Injecting CSRF token control into form in Chestnut re-frame generated app

I know this is more of a re-frame question, but I asked on the Clojurians Slack and someone said they thought this was specific to Chestnut, so I’m chasing it down here.

How do I add a CSRF token control to a form? This is for a re-frame app generated by Chestnut.

On a quick glance through the Chestnut readme, it has an option for site-middleware using ring default middleware.

Are you trying to use CSRF in your existing project or trying to disable it or work around it?

Use it. I’m currently using site-middleware, so form POSTs without the token are 403’d.

I don’t yet have auth/auth. But it seems like what needs to happen, given the default ring-anti-forgery strategy, is for each GET of index.html to create a new session, for the browser to both write the cookie as well as initialize the re-frame state with the CSRF token upon JS load. Forms will need a hidden field with the token.

In simple cases I just serialize an edn map server side in JSON and write it to the HTML document. This serves as the initial config for the client, and if I’m using CSRF, that token is being filled from ring.middleware.anti-forgery/*anti-forgery-token* (only available or ‘bound’ during the request).

In more complex cases where there’s lots of dynamic things going on before the client initializes, I add an API endpoint (e.g. /api/hello) which returns said data.

As far as I know, for SPAs this is kinda the way to do it: get the CSRF token (and potentially other secrets) to the client somehow – use whatever you find appropriate!

Update: Also, a somewhat neat trick if you write some data to the HTML document is that you can have the script element remove itself from the DOM after initializing:

<script>
  window._app_init_data = '<serialized json>';
  document.currentScript && document.currentScript.remove();
</script>

Which of course will still be visible when inspecting the raw HTML response, but at least it doesn’t leave a bunch of potentially sensitive data in the DOM. You can also unset the __app_init_data key from the global context as soon as your app’s done. None of this is giving you any real security, of course, but it does feel good to not just leave a trail of data through every user’s browser.

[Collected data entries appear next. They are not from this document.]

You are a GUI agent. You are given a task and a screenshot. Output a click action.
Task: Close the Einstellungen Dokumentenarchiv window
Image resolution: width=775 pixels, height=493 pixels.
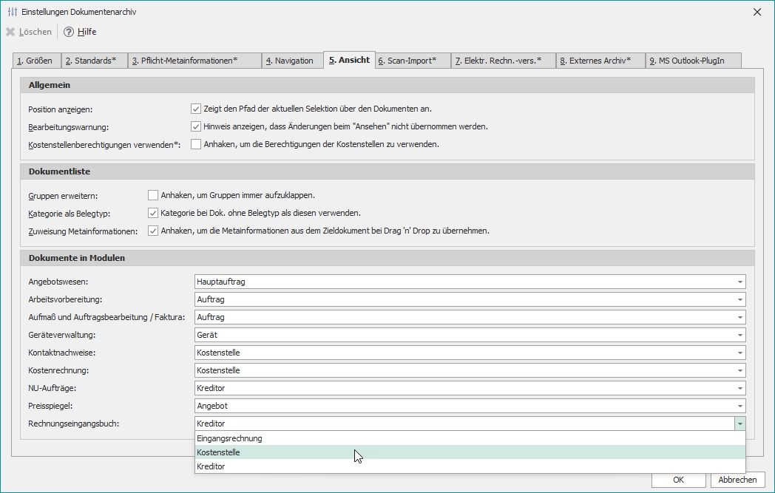(x=757, y=12)
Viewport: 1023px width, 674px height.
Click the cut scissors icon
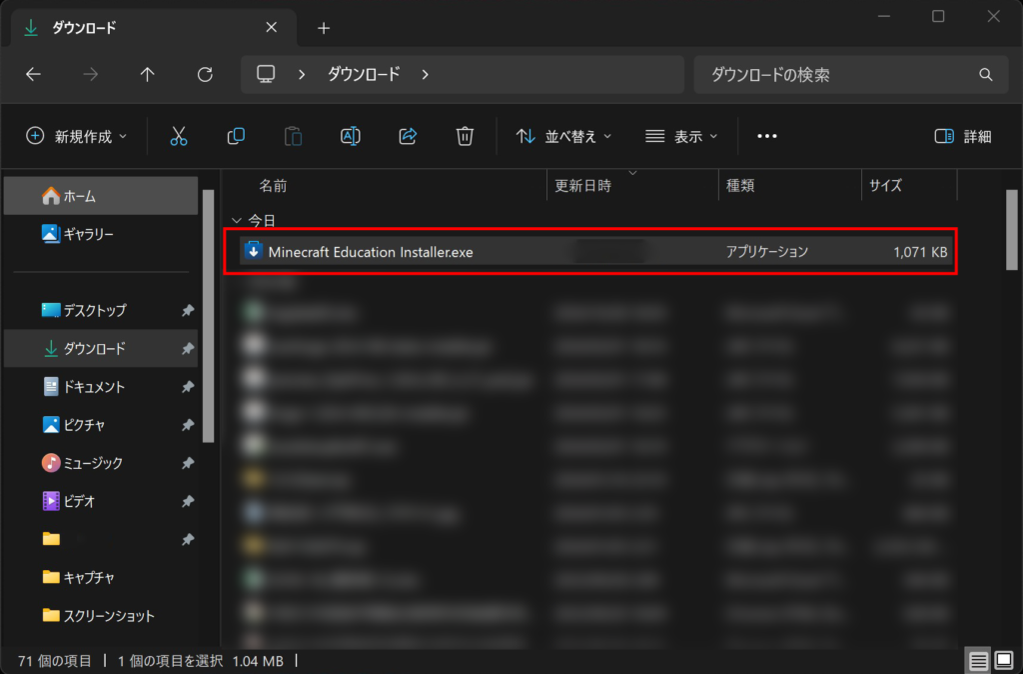coord(179,136)
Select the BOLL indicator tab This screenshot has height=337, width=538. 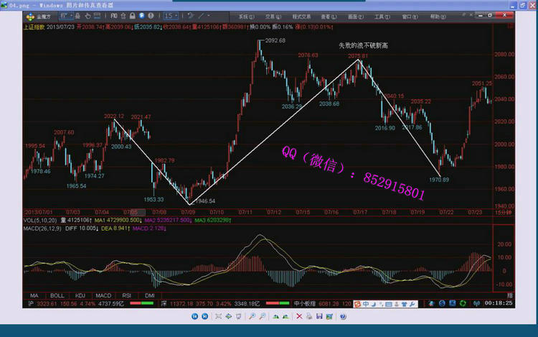point(57,295)
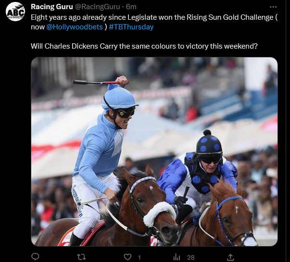Screen dimensions: 290x262
Task: Click the ABC profile avatar
Action: coord(15,12)
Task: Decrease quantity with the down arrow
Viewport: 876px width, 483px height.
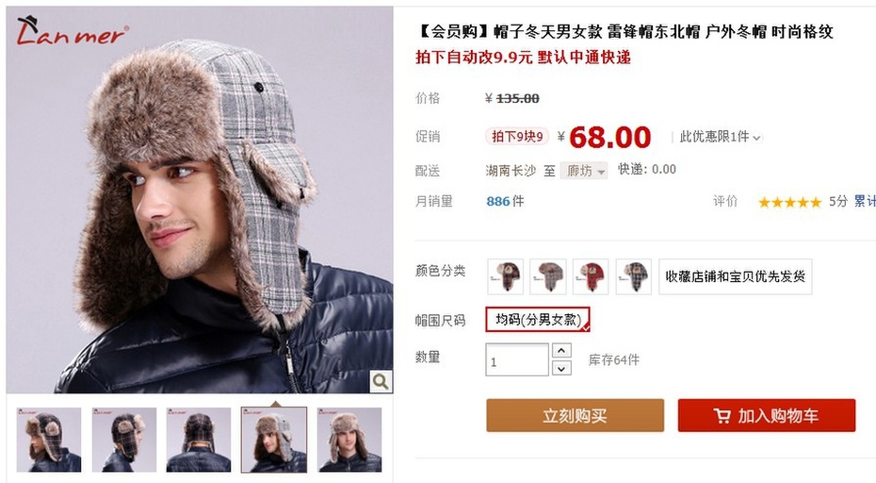Action: [561, 368]
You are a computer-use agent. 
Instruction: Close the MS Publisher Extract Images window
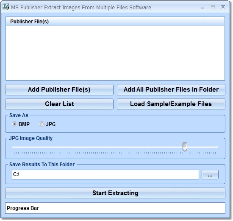tap(223, 7)
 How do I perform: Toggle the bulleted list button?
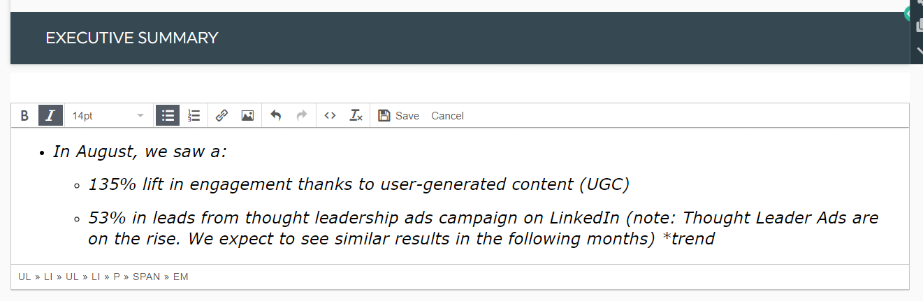[x=168, y=116]
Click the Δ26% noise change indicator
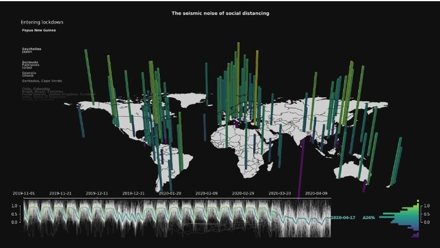 click(x=369, y=218)
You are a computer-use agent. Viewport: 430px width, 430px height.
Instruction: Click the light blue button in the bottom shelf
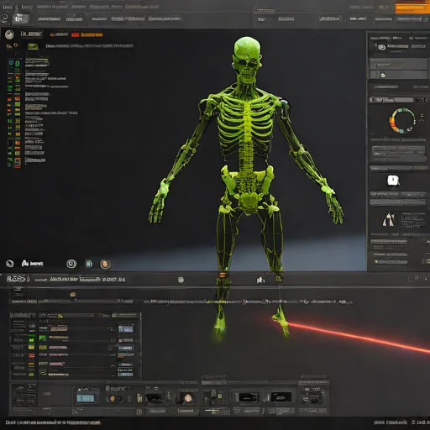[86, 398]
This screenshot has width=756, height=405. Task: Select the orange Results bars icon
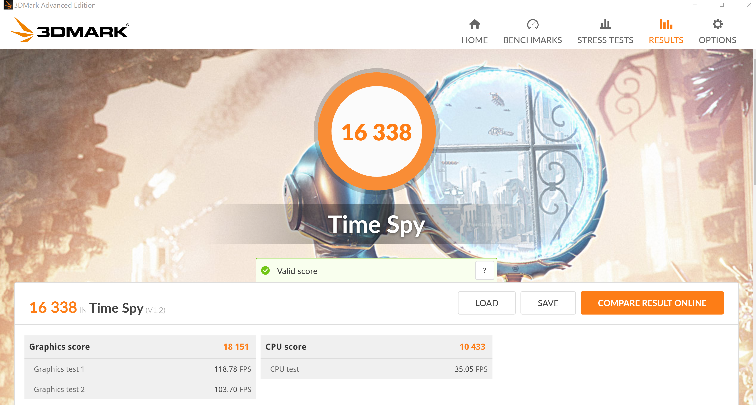pos(666,24)
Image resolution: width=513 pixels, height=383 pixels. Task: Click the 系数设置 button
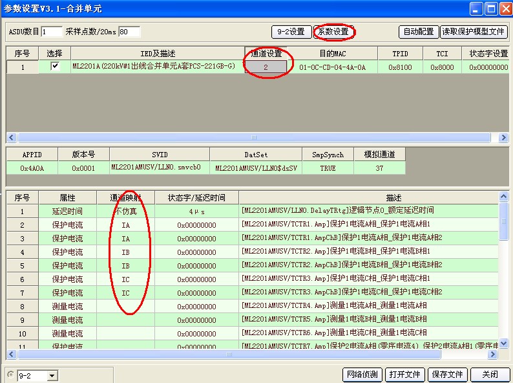[334, 32]
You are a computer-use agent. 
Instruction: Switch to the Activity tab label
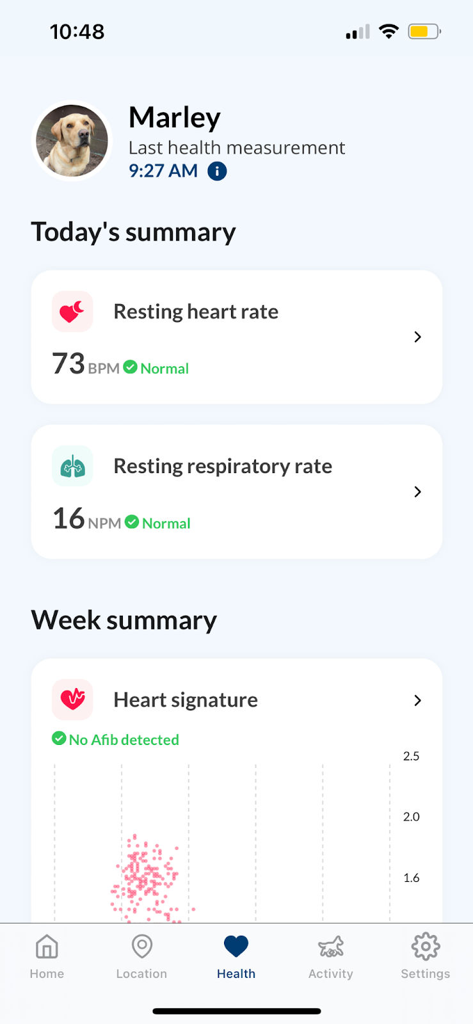(x=331, y=973)
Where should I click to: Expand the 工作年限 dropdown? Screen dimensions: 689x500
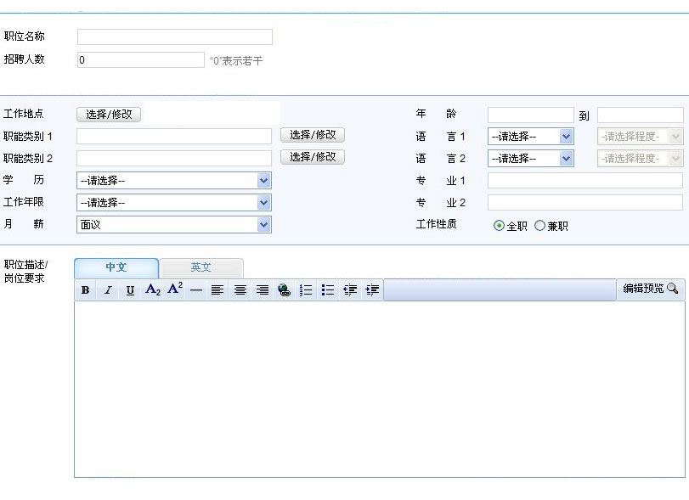(173, 202)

@madbonkey is right, you need to get the token for the current session to the client. This is usually done by putting it into the initial HTML payload. Then whenever you submit an AJAX response you put that in a X-XSRF-Token request header or as part of the form-params. Ring-anti-forgery understands both.

This isn’t really Chestnut specific, it’s just something that Chestnut does not handle for you, since Chestnut has no opinion on how you set up your client/server communication. You do need to make sure you use +site-middleware, or edit the resulting configuration to make sure ring-anti-forgery is included, but it seems you got that part since you’re getting 403s.

I tend to put the token in a meta tag in the header, in hiccup:

[:head 
  ...
  [:meta {:name "csrf-token" :content ring.middleware.anti-forgery/*anti-forgery-token*}]]

Then have something like this

(defn meta-value [name]
  (.. js/document
      (querySelector (str "meta[name='" name "']"))
      (getAttribute "content")))

(defn csrf-token []
  (meta-value "csrf-token"))

(defn POST [url opts]
  (cljs-ajax/POST url (assoc-in opts [:headers "X-CSRF-Token"] (csrf-token))))
1 Like

Thanks! That makes sense. I’m leaning towards using an “/init” endpoint, just to have something reusable for when the user logs in.